The love of family and a desire to see all four seasons brought Patricia to Missoula from Texas. “My daughter Mary Louise said, ‘Mom, you’d love it.’ It was such a small town, I thought it was the jumping off place of the earth. But I found out differently and it was grand.”

Since moving to Missoula, Patricia has taken her volunteerism global. She joined the Peace Corps and celebrated her 70th birthday 
in Nepal, where she would have served the full two-year term if a bad case of pneumonia hadn’t gotten in the way.

While volunteering takes up much of her time, Patricia has always kept theater a big part of her life.
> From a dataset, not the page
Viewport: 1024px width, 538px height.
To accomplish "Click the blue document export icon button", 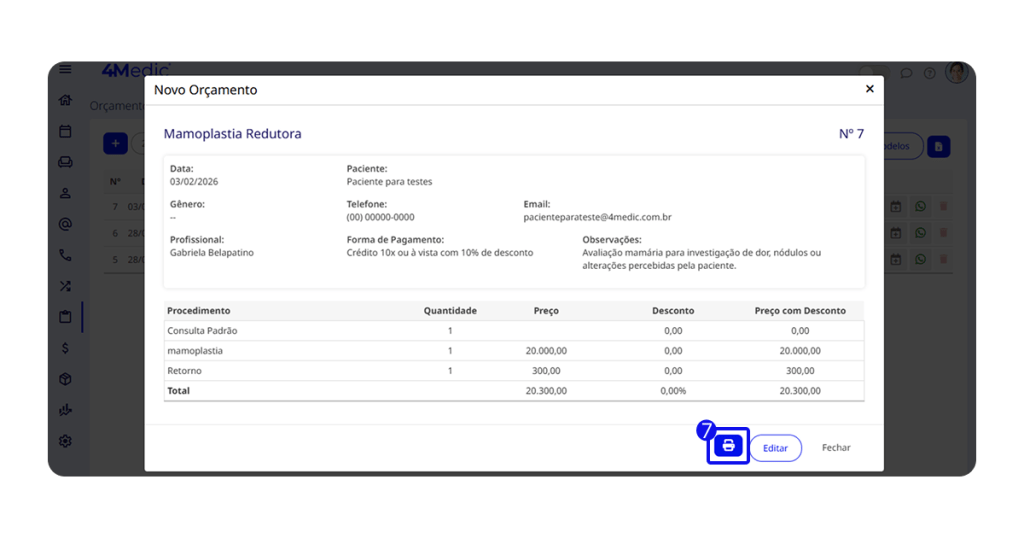I will pos(938,147).

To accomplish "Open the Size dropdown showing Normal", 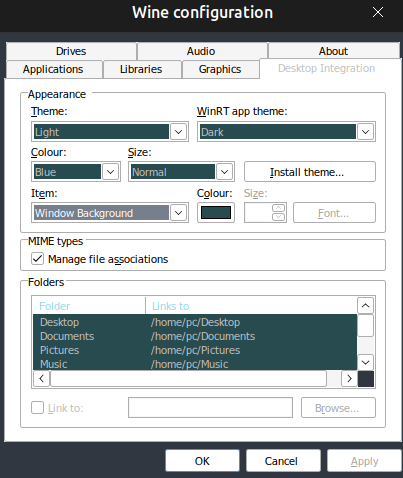I will point(224,172).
She appeared in a short film made for a graduate student’s thesis, which led to her “discovery” by director Guy Baker who flew her and Mary Louise to Portland to shoot the 2014 short film Teal’s Legacy.

Today, you will find Patricia behind the scenes at the Missoula Children’s Theatre, starring in a commercial for Missoula Aging Services, volunteering at church, deciding on her next MOLLI course, and speed walking in the Rattlesnake to stay healthy.

Patricia’s advice to anyone, especially seniors, looking to live a long, happy life is to “find something you have a passion for. Get interested in other people.” The citizens of Missoula are very lucky that Patricia has taken an interest in them.